Write out the entries as a numbered list, starting with the line that contains "You are a GUI" and going on through the end of the entries, with blank lines skipped. Leave the pictures out.

▶ Entries supplied
## Start
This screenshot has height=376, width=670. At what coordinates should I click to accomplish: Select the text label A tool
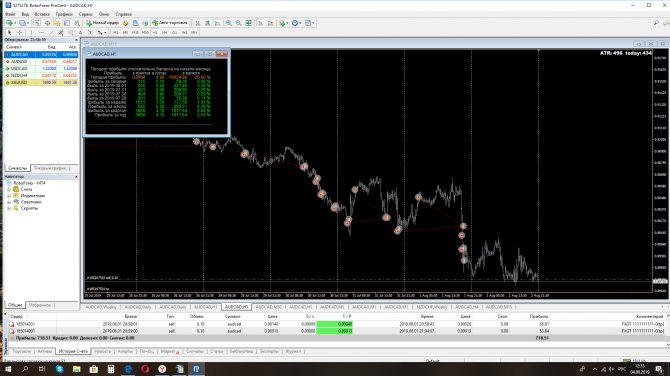(80, 32)
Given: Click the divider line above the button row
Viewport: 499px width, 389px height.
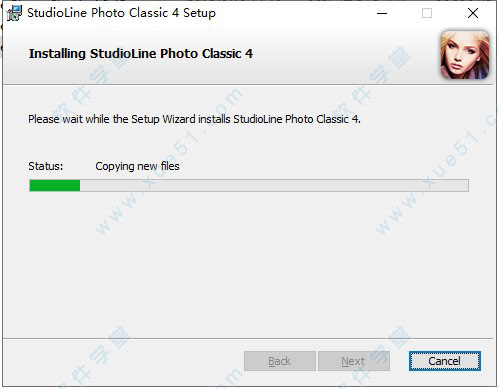Looking at the screenshot, I should tap(248, 339).
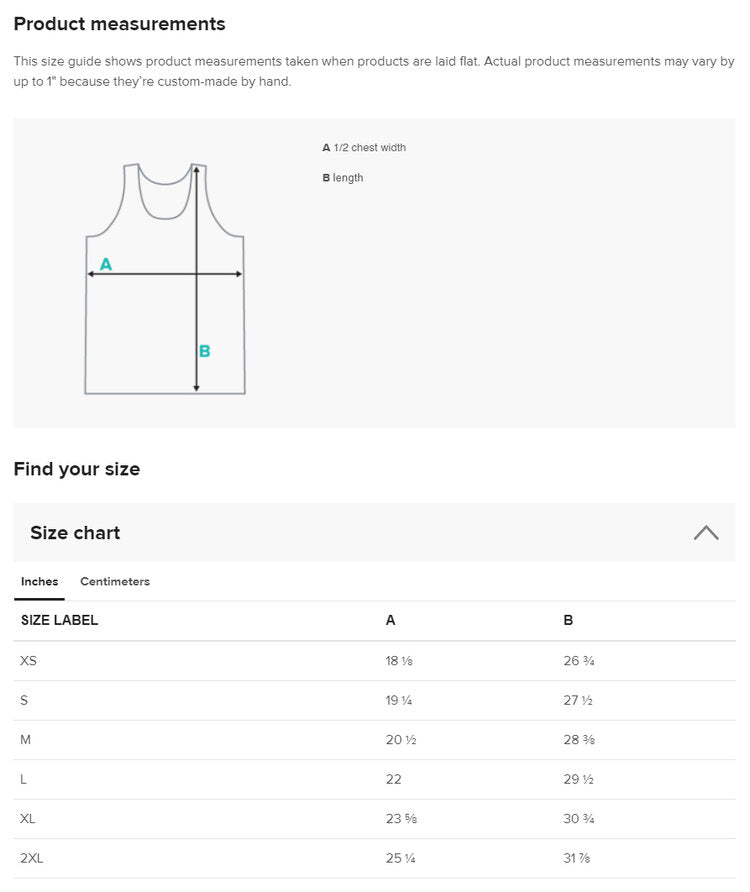Click the "A 1/2 chest width" legend
The width and height of the screenshot is (750, 892).
364,148
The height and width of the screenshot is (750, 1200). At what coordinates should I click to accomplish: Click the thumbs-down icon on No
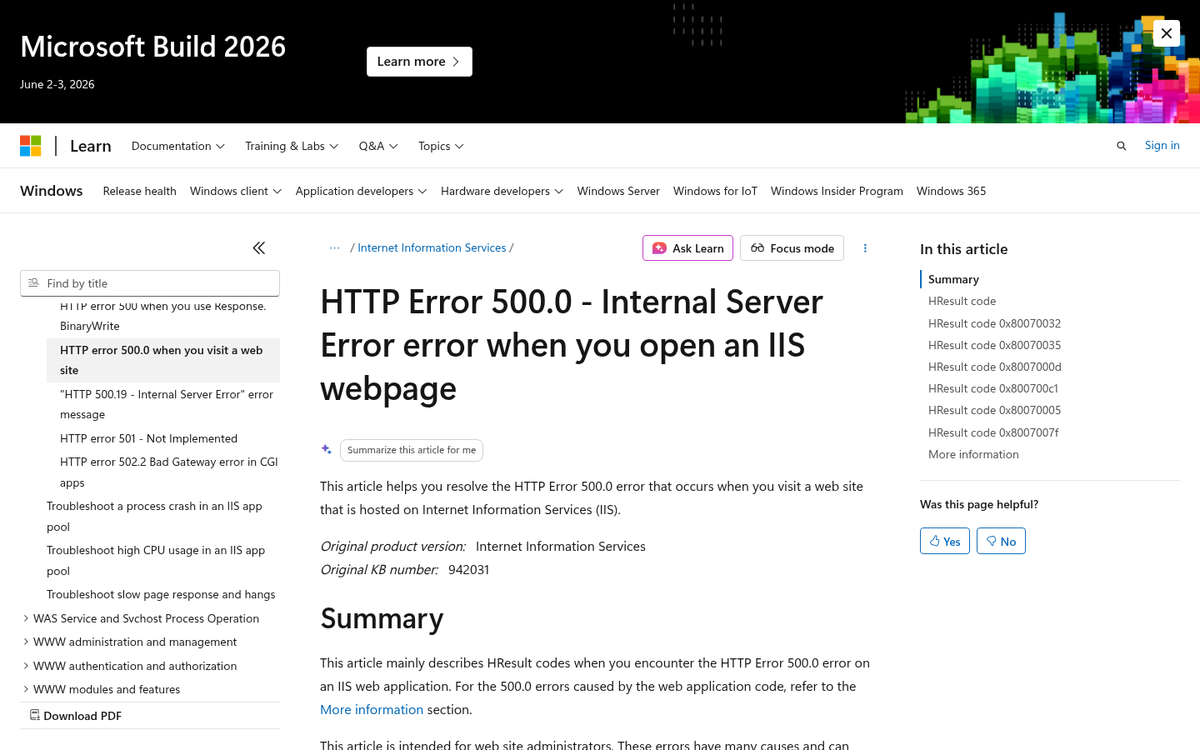pyautogui.click(x=990, y=540)
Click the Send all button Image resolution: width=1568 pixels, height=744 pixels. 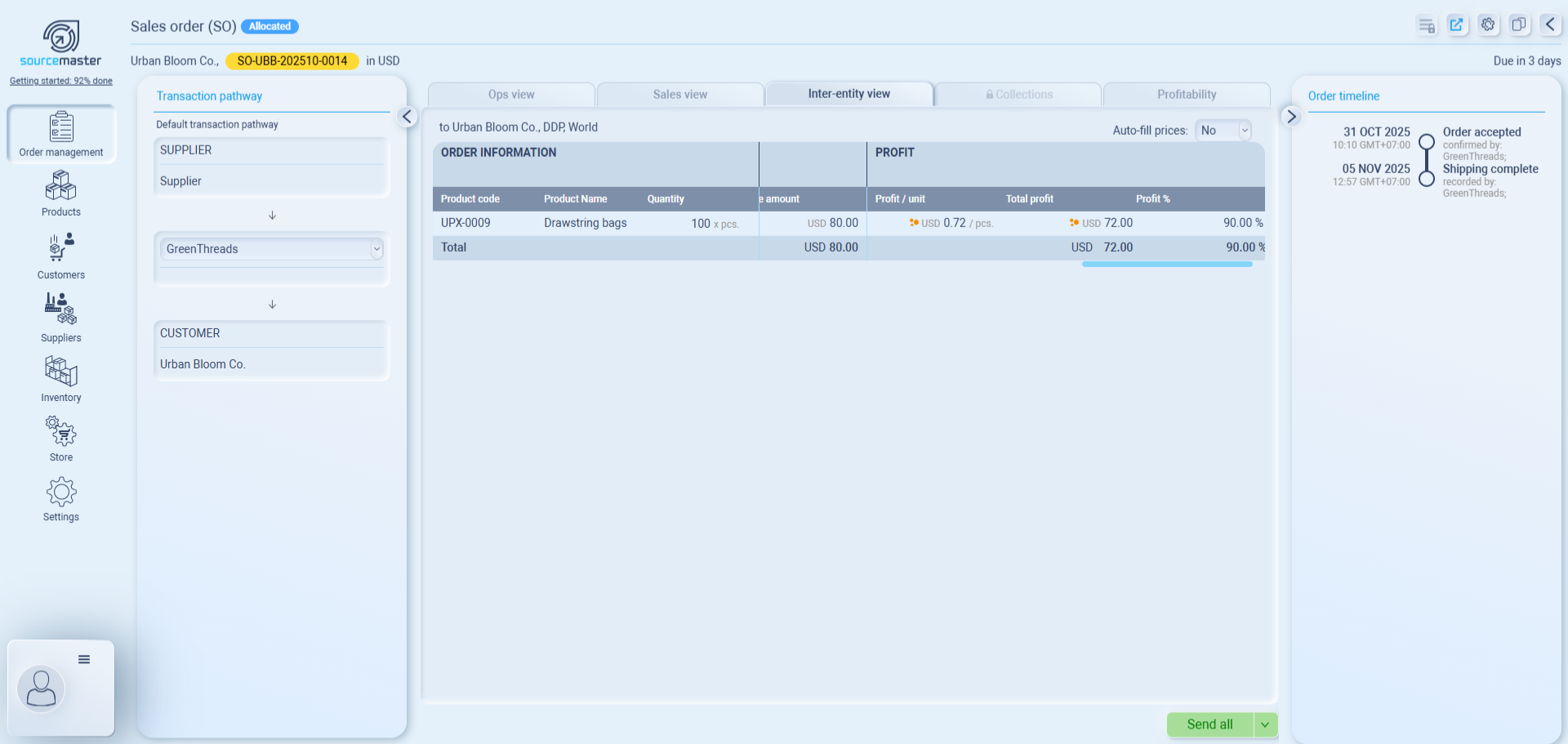click(1209, 724)

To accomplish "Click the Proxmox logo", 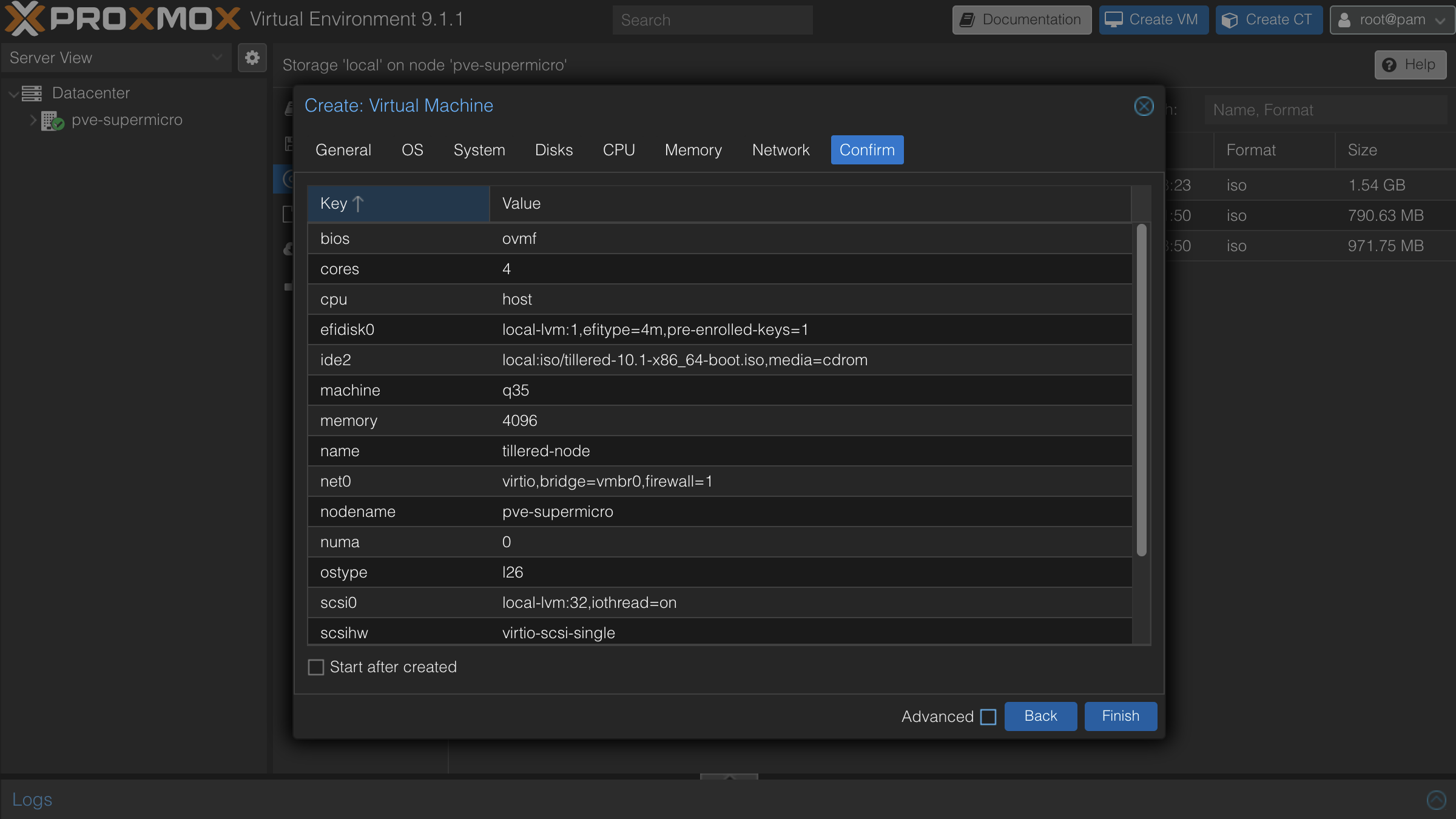I will [x=25, y=18].
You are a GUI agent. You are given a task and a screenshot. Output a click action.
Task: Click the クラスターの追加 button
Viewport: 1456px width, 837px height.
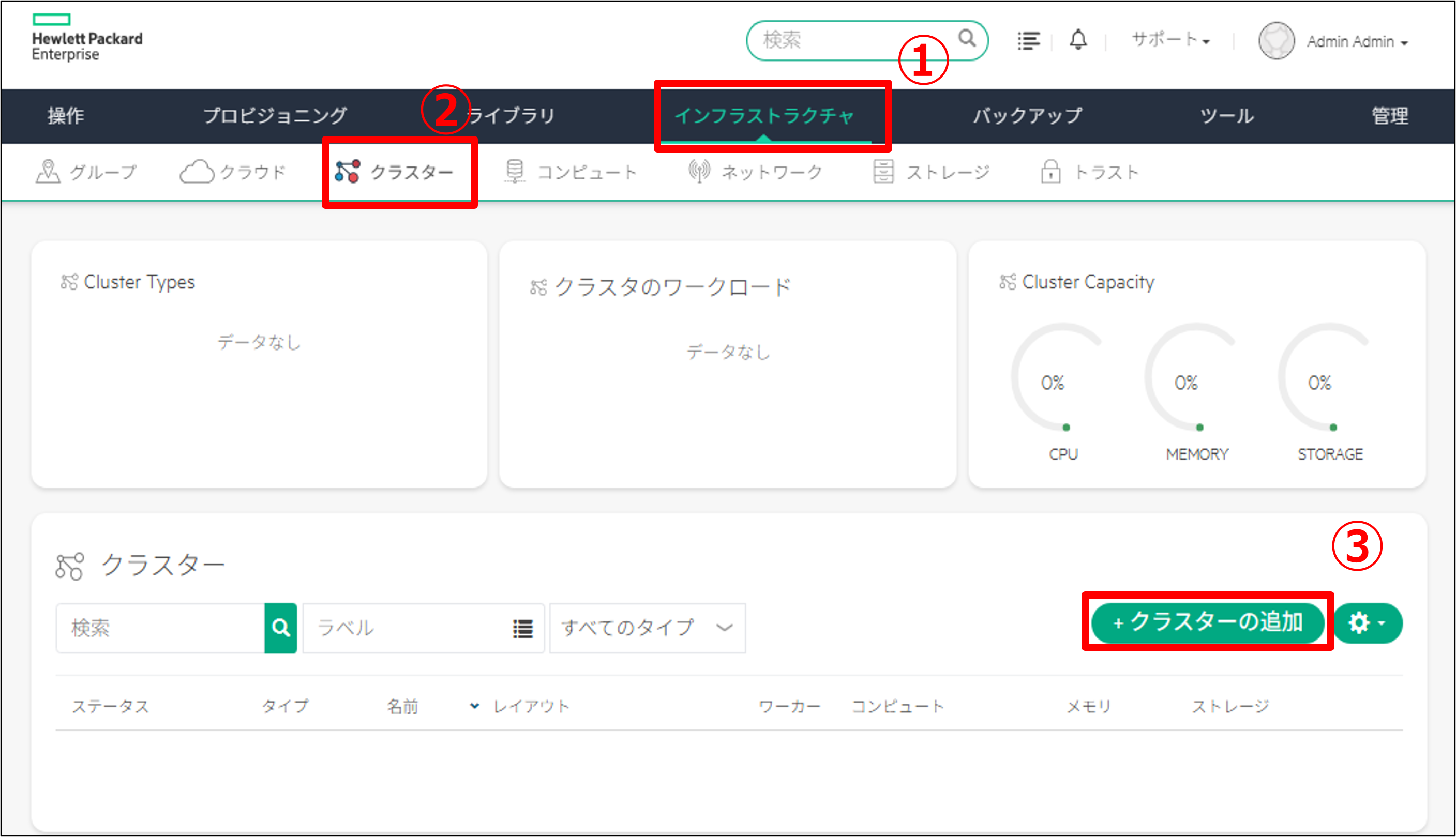[1208, 622]
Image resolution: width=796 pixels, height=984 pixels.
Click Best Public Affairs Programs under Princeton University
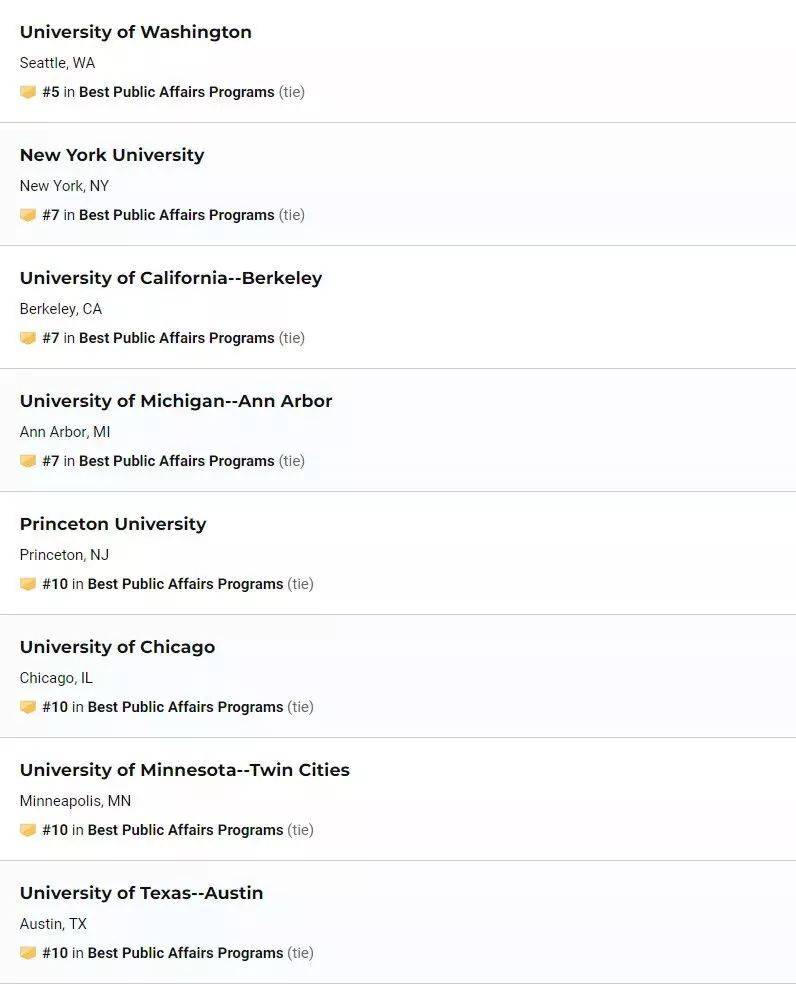click(185, 584)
## End
▶ Task response
1. You are a GUI agent. You are given a task and a screenshot. Output a click action.
2. Task: Click the クラスターの追加 button
3. Viewport: 1456px width, 837px height.
4. [1208, 622]
5. Image resolution: width=796 pixels, height=984 pixels.
6. Click Best Public Affairs Programs under Princeton University
7. click(185, 584)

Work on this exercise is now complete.